BEGIN Exercise materials

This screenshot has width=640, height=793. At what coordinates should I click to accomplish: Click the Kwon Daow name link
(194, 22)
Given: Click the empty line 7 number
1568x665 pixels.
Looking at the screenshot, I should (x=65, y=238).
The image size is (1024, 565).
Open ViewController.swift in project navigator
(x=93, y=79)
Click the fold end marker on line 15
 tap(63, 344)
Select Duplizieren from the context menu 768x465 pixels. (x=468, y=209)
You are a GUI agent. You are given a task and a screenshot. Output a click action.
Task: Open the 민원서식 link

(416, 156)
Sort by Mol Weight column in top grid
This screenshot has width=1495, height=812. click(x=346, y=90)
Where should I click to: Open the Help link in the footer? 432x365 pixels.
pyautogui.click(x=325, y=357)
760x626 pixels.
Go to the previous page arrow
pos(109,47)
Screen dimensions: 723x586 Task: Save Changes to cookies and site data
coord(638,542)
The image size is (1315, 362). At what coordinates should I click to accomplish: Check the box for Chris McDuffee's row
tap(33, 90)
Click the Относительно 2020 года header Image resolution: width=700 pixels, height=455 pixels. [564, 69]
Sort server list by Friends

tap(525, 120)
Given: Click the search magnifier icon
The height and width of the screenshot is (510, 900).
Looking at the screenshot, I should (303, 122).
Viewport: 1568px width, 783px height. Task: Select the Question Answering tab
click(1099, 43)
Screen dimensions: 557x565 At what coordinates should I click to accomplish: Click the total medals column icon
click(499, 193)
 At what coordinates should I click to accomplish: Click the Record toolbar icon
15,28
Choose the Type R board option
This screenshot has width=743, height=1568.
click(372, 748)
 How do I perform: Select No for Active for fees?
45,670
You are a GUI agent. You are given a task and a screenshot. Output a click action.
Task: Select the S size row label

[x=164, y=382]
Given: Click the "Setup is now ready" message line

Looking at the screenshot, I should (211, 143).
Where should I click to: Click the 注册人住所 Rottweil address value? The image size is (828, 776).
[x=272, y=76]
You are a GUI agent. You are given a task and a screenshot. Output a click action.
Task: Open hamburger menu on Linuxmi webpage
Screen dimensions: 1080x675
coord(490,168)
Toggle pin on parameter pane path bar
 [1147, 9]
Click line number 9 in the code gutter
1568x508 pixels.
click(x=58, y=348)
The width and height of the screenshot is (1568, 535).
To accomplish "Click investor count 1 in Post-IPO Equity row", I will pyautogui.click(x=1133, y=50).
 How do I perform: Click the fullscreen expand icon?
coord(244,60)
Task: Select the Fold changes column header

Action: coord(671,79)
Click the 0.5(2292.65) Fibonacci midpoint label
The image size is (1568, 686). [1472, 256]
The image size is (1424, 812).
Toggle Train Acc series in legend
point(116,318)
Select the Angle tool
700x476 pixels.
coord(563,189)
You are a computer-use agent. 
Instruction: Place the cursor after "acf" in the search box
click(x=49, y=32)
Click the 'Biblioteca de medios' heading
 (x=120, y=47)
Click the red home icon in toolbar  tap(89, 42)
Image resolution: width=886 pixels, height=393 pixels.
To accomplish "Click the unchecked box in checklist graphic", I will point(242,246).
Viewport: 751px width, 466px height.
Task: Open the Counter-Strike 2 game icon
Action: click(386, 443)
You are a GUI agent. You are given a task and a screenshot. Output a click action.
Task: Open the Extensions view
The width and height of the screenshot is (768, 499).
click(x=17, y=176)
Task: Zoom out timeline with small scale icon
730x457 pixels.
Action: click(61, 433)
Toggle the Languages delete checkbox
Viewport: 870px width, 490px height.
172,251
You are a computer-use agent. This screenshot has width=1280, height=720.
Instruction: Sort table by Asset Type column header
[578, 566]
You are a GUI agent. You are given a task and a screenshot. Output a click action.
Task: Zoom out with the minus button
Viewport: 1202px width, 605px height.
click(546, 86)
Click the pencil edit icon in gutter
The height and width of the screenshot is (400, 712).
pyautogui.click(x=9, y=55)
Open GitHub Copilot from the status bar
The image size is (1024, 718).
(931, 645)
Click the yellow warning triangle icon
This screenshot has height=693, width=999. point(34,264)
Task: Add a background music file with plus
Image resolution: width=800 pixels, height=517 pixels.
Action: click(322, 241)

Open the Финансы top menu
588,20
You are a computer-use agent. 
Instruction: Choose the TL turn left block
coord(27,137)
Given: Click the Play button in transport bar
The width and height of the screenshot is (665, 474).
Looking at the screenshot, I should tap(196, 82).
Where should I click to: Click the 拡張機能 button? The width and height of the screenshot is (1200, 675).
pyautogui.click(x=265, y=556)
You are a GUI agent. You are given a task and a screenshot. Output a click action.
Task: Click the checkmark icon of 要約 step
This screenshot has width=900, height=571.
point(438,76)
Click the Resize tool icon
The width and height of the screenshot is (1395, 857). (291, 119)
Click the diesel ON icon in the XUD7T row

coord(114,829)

END Exercise materials

Task directions: Restate word for word the lines in the material above from the one with "Task: Zoom out with the minus button" to the one with "Task: Add a background music file with plus"; both of those lines count, and nothing else does.

Exercise answer:
Task: Zoom out with the minus button
Viewport: 1202px width, 605px height.
click(546, 86)
Click the pencil edit icon in gutter
The height and width of the screenshot is (400, 712).
pyautogui.click(x=9, y=55)
Open GitHub Copilot from the status bar
The image size is (1024, 718).
(931, 645)
Click the yellow warning triangle icon
This screenshot has height=693, width=999. point(34,264)
Task: Add a background music file with plus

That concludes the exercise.